Emanuel foi conduzido ao hospital da Ulbra, em Canoas, com queimaduras no corpo, principalmente no braço direito, e precisou ser internado após inalar a fumaça tóxica, a exemplo de outros 636 feridos naquela madrugada de 2013. Filho de um bombeiro aventureiro, que gostava de levar os filhos para velejar e, por diversas vezes, sofreu com problemas como tempestades, quebra do mastro, encalhamento ou ficar à deriva, Emanuel manteve a calma durante o início das chamas e conseguiu se salvar. Mas a fumaça levou à entubação durante dez dias.
Após esse período, passou aos cuidados da equipe de pele. A enfermeira que ficou como a responsável por tratar das queimaduras segundo e terceiro grau foi Mirélle.
Naquele momento, ela vivia um inferno pessoal: assimilar a morte do pai, Ediér Bernardini, assassinado no município de Agudo, entre Santa Maria e Santa Cruz do Sul. O avô, de 90 anos, entrou em um período depressivo após a morte do filho e parou de se alimentar. Morreu 90 dias depois.
Enlutada, Mirélle mergulhou de cabeça no trabalho. Ela se esforçou à exaustão no tratamento dos feridos na boate e, após a alta dos pacientes, tirou um período de férias. Foi quando Emanuel deixou o hospital para se cuidar em casa.
Os dois trocaram contatos para que Mirélle pudesse auxiliá-lo na troca de curativos. Eles passaram a conversar sobre outros assuntos para além dos cuidados médicos. Ambos, fragilizados, se apoiaram, desabafaram e encontraram, um no outro, um suporte.
“Após férias, ela retornou para o hospital de Canoas, onde eu morava e ainda moro. Nos encontramos, começamos a sair mais vezes e nos apaixonamos. Então veio o namoro, o casamento em janeiro de 2018 e estamos juntos até hoje. Temos uma filha, a Antônia, que nasceu em setembro de 2019”, conta Emanuel, com um semblante muito mais leve, alegre e sorridente do que mostrou durante o seu depoimento no julgamento do Caso Kiss, em Porto Alegre, na quinta-feira.
Segundo Mirélle, “foi uma união por fatos difíceis”. “Quando ele apareceu no hospital, eu ainda estava ‘digerindo’, de luto. Foi conversando sobre as depressões da vida, sobre como é difícil perder alguém, se reerguer. Eu até citei nos meus votos do casamento que no momento mais difícil das nossas vidas a gente se conheceu e se reergueu juntos”, relembra ela.
E foram juntos que deixaram o Foro Central de Porto Alegre, quando Emanuel voltou para casa. Durante o depoimento, ele deveria participar apenas como uma testemunha, um sobrevivente, mas pela formação de engenheiro especializado em prevenção contra incêndio fez quase um relato técnico a juiz, promotores do Ministério Público, assistentes de acusação e advogados de defesa. “Outras Kiss, estatisticamente, vão acontecer. Depois da Kiss, ainda aconteceram incêndios como o do Hospital do Badim, no Rio (2020), no Ninho do Urubu (2019), no prédio da Secretaria de Segurança Pública do Rio Grande do Sul, em Porto Alegre (2021), e no Museu Nacional (2018). O Brasil é um dos países no mundo com mais mortes decorrentes de incêndios. A raiz do problema é muito ampla, não é uma só. A legislação, por exemplo, é confusa. No Rio Grande do Sul, ela nem está completamente pronta.”
CICLO. O casal vê o julgamento como um encerramento, porém se sente injustiçado em outra situação: o júri do assassinato do sogro de Emanuel, o pai de Mirélle, ainda não ocorreu. “O inquérito foi rápido. Em 30 dias já tinham o pessoal que assassinou meu pai e em 43 dias determinaram prisão preventiva. Mas já foram feitos três júris e nenhum foi concluído. Depois que começou a pandemia, está parado. A Justiça é importante para a gente fechar um ciclo”, diz ela. As informações são do jornal O Estado de S. Paulo.
━━━━━━━━━━━━━━━━
* LISTA DE TAREFAS
(a) Segundo a reportagem, por que o depoimento de Emanuel no julgamento acabou sendo quase um relato técnico, em vez de apenas o relato de uma testemunha? Responda em uma a três frases.
(b) De acordo com a reportagem, em que mês e ano nasceu Antônia, filha de Emanuel e Mirélle?
O material não guarda relação com a reportagem.

* DADOS EXTRAÍDOS
━━━━━━━━━━━━━━━━
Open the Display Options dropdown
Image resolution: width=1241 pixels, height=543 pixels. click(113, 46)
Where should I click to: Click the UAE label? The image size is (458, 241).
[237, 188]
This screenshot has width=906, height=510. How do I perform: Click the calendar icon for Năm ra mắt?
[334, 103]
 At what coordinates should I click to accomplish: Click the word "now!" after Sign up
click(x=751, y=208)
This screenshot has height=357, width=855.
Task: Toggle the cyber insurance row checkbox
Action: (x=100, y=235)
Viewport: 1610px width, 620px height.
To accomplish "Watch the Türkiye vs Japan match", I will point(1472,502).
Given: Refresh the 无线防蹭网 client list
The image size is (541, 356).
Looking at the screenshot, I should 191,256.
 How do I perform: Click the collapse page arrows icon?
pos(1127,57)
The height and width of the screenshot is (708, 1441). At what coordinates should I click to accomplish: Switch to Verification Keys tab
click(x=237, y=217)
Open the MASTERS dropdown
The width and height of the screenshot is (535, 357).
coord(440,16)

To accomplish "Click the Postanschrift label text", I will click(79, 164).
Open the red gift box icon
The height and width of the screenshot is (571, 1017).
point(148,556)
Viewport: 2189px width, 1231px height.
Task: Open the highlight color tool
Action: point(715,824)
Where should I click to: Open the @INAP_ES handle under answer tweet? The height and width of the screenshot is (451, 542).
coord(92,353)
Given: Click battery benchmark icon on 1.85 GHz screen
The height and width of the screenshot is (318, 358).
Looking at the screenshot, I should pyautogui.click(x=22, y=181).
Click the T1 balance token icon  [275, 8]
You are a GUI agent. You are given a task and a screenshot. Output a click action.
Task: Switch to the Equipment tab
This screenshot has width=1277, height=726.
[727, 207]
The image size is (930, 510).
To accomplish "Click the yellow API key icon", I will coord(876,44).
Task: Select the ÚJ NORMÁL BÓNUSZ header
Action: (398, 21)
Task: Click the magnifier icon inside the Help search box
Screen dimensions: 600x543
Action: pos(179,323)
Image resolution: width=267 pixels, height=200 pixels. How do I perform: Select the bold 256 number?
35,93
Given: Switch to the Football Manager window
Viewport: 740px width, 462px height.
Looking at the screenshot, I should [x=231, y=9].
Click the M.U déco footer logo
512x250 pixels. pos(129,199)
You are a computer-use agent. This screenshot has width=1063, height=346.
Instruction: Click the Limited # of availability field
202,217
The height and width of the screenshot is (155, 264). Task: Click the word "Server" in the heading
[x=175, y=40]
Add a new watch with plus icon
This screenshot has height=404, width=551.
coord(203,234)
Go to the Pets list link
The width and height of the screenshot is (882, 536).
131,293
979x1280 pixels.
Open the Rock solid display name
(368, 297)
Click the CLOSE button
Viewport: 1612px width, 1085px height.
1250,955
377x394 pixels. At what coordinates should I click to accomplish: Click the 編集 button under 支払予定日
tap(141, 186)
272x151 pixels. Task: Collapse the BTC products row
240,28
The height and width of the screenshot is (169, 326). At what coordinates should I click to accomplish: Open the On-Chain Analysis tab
━━━━━━━━━━━━━━━━
* RESPOSTAS EM SEQUÊNCIA
(a) O depoimento de Emanuel tornou-se quase um relato técnico por causa de sua formação de engenheiro especializado em prevenção contra incêndio. Embora devesse participar apenas como testemunha e sobrevivente, ele expôs ao juiz, aos promotores, aos assistentes de acusação e aos advogados de defesa uma análise técnica do problema.

(b) Em setembro de 2019.